Tenant isolation is not one mechanism; it is three independent ones, because any single layer is one mistake from a breach. Layer one is the partition key: org_id leads every primary key, so a tenant's rows are physically grouped and a per-tenant query cap can throttle a runaway scan without touching the cluster. Layer two is the index: every composite index begins with org_id, so the planner cannot accidentally choose a cross-tenant scan. Layer three is the row-level security policy — the database itself appends the tenant filter to every query, so an engineer with raw SQL access still cannot read another org without going through the API that binds the session variable.

DDL · THE WALL — LAYER 3, ROW-LEVEL SECURITY
-- The application binds the tenant per session: SET app.current_org = :org. -- Then the database FORCES the filter onto every statement — SELECT, -- UPDATE, DELETE — so a forgotten WHERE clause cannot leak a row. ALTER TABLE dim_account ENABLE ROW LEVEL SECURITY; ALTER TABLE dim_account FORCE ROW LEVEL SECURITY; -- applies even to table owner CREATE POLICY tenant_isolation ON dim_account USING (org_id = current_setting('app.current_org')::bigint) WITH CHECK (org_id = current_setting('app.current_org')::bigint); -- USING guards reads; WITH CHECK guards writes — you cannot INSERT a row -- into another tenant any more than you can SELECT one. Same policy shape -- is applied verbatim to every fact and dimension in the schema.

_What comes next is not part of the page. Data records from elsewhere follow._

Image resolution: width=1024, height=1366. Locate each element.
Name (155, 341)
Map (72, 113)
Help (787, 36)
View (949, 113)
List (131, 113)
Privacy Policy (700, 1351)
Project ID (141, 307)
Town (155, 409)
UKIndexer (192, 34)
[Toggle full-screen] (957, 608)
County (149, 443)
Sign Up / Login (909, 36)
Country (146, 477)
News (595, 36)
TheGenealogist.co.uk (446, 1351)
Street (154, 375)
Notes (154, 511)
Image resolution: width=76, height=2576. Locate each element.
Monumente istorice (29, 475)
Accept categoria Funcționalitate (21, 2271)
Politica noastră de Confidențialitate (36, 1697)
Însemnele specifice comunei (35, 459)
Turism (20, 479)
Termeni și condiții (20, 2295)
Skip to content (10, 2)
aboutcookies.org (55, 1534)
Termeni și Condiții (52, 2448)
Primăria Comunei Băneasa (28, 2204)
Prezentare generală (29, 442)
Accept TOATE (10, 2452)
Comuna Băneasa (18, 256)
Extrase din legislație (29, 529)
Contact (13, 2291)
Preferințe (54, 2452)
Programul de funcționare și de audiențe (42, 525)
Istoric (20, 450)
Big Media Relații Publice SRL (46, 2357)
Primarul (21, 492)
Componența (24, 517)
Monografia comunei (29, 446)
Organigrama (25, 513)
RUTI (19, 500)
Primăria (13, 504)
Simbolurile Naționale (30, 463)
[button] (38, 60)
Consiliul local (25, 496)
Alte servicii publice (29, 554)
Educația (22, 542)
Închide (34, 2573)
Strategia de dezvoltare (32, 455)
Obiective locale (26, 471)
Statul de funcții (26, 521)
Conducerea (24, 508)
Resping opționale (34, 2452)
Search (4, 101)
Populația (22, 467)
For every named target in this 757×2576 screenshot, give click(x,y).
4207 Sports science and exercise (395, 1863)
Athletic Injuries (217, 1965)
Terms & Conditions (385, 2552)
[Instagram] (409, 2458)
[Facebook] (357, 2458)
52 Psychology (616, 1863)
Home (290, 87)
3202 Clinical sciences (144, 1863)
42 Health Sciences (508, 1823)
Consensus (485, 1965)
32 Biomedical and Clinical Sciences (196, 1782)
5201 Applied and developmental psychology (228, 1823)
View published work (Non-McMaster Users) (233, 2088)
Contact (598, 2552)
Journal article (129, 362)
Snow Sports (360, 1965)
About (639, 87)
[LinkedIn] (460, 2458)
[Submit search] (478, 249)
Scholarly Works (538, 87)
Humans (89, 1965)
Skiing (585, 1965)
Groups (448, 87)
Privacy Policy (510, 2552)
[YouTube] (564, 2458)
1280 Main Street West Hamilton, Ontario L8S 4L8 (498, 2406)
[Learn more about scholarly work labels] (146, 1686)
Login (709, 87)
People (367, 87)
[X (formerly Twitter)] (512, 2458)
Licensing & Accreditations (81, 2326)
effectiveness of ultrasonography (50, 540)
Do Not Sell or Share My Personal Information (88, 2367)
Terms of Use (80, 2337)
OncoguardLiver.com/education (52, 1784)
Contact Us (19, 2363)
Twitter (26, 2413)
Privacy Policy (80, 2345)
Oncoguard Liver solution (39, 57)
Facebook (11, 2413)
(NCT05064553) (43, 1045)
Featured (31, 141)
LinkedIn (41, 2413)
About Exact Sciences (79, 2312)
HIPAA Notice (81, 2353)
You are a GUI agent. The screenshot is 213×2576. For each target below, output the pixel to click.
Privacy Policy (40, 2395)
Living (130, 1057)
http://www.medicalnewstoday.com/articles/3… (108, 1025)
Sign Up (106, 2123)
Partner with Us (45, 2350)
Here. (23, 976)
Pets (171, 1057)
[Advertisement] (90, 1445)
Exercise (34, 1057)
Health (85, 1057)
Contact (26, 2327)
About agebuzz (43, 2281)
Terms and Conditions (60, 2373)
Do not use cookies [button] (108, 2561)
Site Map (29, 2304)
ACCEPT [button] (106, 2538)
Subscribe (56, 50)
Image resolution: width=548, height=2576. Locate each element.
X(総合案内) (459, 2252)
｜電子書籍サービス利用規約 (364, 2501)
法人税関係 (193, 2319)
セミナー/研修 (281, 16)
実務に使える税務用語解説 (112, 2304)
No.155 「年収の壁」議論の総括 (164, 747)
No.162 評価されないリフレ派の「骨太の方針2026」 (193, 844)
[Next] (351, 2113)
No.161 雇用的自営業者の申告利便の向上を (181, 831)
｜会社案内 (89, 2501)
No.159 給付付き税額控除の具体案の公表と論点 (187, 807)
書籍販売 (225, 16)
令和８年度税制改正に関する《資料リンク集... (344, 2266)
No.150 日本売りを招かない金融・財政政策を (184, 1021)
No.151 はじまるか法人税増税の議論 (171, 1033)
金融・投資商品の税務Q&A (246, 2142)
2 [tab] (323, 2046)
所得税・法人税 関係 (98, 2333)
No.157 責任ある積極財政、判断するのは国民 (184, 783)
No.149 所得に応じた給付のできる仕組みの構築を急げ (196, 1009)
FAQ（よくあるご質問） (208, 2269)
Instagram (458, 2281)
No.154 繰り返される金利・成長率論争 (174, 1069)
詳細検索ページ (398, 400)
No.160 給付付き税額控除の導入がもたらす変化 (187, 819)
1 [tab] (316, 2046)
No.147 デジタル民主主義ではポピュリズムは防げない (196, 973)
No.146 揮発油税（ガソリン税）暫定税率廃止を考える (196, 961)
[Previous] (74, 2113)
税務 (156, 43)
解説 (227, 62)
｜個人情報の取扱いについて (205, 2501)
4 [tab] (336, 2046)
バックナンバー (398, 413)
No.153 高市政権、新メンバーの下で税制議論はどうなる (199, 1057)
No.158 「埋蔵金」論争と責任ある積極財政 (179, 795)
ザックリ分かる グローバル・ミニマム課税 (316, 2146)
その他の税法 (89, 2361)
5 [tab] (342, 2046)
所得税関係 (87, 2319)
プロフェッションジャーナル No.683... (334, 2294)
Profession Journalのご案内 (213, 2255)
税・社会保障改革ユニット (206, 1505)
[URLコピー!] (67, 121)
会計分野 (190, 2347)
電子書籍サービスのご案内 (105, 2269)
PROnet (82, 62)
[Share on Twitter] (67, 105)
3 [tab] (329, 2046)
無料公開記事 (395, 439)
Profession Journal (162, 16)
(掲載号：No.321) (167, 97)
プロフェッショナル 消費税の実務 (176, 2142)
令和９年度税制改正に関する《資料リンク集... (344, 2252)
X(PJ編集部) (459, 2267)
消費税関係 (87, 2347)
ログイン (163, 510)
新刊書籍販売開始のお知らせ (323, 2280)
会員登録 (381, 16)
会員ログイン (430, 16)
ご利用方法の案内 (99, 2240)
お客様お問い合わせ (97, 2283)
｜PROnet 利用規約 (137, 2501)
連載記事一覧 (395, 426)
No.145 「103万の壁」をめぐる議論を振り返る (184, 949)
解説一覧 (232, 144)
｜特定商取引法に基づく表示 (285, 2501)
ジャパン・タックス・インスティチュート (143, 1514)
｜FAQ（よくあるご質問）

The pipeline — stage changes as an append-only fact

The cardinal modeling sin here is a current_stage column on the opportunity. It is lossy: the moment a deal moves from Negotiation to Closed-Won, the fact that it spent nineteen days in Negotiation is gone, and with it every velocity and conversion metric. Instead, every stage transition is an immutable row. Current stage is the latest event; time-in-stage is the gap to the next event; conversion is a count by stage. One append-only table is the single source of truth for everything pipeline.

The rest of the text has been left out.